1. Field of the Invention
The present invention relates to the field of computers. More specifically, the present invention relates to computer architecture.
2. Description of the Related Art
A pipelined superscalar processor may fetch and execute instructions speculatively until an actual target address for change of control instructions (i.e., those instructions that modify the program counter from a predetermined increment) can be determined. For example, speculative execution of instructions occurs while waiting for a branch target address to be resolved. The actual target of the branch may not be determined until many instruction cycles after making the branch prediction and speculative fetch of instructions. Meanwhile, speculatively fetched and/or executed instructions and/or TRAP instructions may include changes in program flow.

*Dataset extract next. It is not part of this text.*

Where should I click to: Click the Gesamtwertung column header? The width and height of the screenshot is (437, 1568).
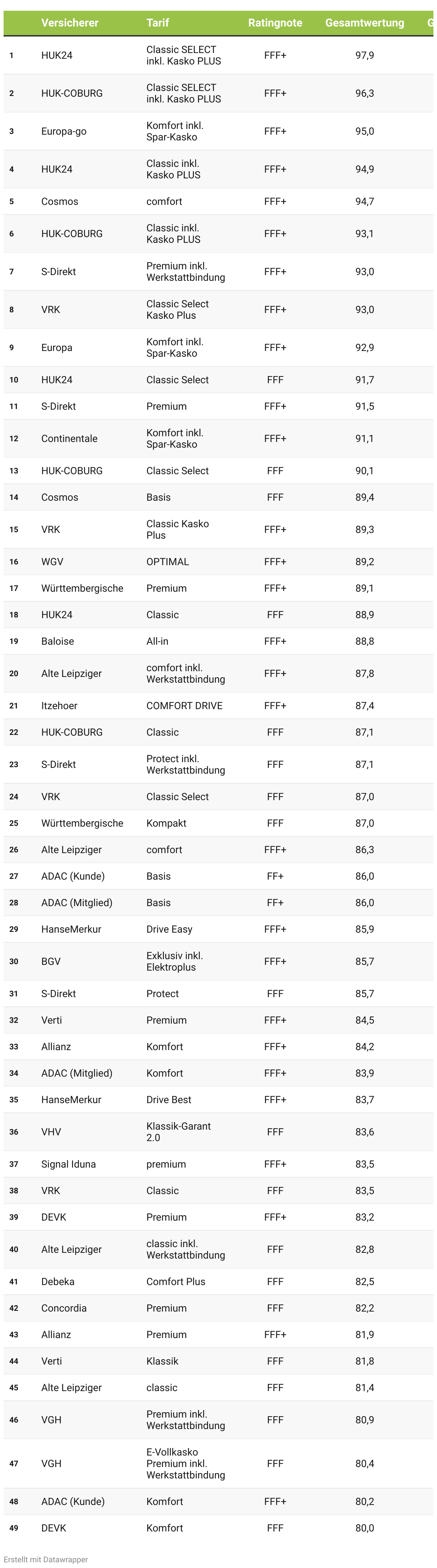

A pipelined superscalar processor may include a return address stack (RAS), i.e., a stack of return addresses for function, subroutine, or procedure calls. In general, the RAS is accessed using a stack pointer containing the address of the top of the stack. Call instructions push addresses onto the RAS and the RAS pointer is updated accordingly. Return instructions pop addresses from the top of the RAS and the RAS pointer is updated accordingly. A balanced sequence of pushes and pops will ensure correct return addresses. Updates to the RAS pointer and/or the RAS inconsistent with actual program execution may result in misalignment of the RAS pointer to the RAS (i.e., the RAS pointer incorrectly points to a particular entry of the RAS) and/or corruption of RAS content. Such corruption of the RAS content and/or the RAS pointer may occur as a result of mispredicted speculative operations. In addition to mispredicted speculative operations, the RAS pointer and/or RAS content may be corrupted by changes in program flow resulting from program exception handling. Such corruption to the RAS pointer and/or RAS content can impact performance significantly.